Après avoir été président du Conseil municipal de Paris puis ministre, Severiano de Heredia, décédé en 1901 et enterré au cimetière des Batignolles, fut complètement ignoré de la République. « Severiano de Heredia a été oublié parce que Noir », a déclaré Paul Estrade. « Sa tombe refermée, l’ex-ministre est aussitôt mis sous le boisseau dans la patrie qu’il avait choisie et servie de façon admirable. Lui l’étranger né aux colonies, lui l’étranger descendant d’esclave. La subite dégradation de son image, puis sa disparition totale, ont été la conséquence inéluctable des méfaits du racisme et du colonialisme. La République a été son tremplin, le colonialisme son tombeau. La ville de Paris s’honore de se reconnaître en lui ».

"Renié et relégué parmi les oubliés de l’histoire"

« Le premier maire noir de Paris puis ministre de la République française a pourtant été renié et relégué pendant longtemps parmi les oubliés de l’histoire », a renchérit Anne Hidalgo. « Nous sommes là pour sortir de cet oubli coupable. »

La ministre des Outre-mer George Pau-Langevin a tenu quant à elle à souligner que « cette inauguration est particulièrement adaptée à un moment où notre débat public est occupé par des polémiques qui me semblent indignes de notre modèle de République, à un moment où certains continuent à utiliser le mot race comme une sorte de repoussoir ou comme une manière de trier les gens.

 » En 2011, George Pau-Langevin avait préfacé la biographie écrite par Paul Estrade « Severiano de Heredia. Ce mulâtre cubain que Paris fit maire, et la République, ministre » (éditions Les Indes savantes).

(...)

Severiano de Heredia est né en novembre 1836 à La Havane (Cuba) dans une famille de « mulâtres libres ». En 1845, il arrive à Paris en compagnie de sa mère adoptive, Madeleine Godefroy, épouse française de son « parrain » Ignacio Heredia y Campuzano, dont tout semble indiquer qu’il est en fait son père biologique.
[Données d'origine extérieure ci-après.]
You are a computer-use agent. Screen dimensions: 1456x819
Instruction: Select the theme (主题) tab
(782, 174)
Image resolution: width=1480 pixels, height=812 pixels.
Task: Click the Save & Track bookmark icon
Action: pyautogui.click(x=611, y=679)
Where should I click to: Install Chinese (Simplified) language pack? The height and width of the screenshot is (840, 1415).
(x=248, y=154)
Le jeune Severiano termine brillamment ses études de rhétorique dans l’institution qui s’appelle alors le Collège Louis-le-Grand. Nous sommes en 1855.

L’homme est ambitieux

Rentier depuis le décès de son oncle en 1848, qui l’a laissé à l’abri du besoin, Severiano de Heredia entame une carrière de poète et de critique littéraire, avec un certain dilettantisme, et investit ses revenus dans l’immobilier. Il se marie en novembre 1868. Deux ans plus tard, il obtient la nationalité française. L’homme est ambitieux. Il se déclare républicain, partisan de « la décentralisation départementale et communale, de la séparation de l’Eglise et de l’Etat, et de l’instruction universelle. »

En avril 1873, il est élu au Conseil municipal de Paris pour le quartier des Ternes, dans le camp de la majorité républicaine radicale. C’est le seul « homme de couleur » au Conseil. En 1879, après six ans de mandat, c’est la consécration. Severiano de Heredia devient, à 42 ans, président du Conseil municipal de Paris. Soit l’équivalent du maire de Paris aujourd’hui. Il le demeurera pendant six mois, comme c’était l’usage à l’époque dans un système de rotation sophistiqué.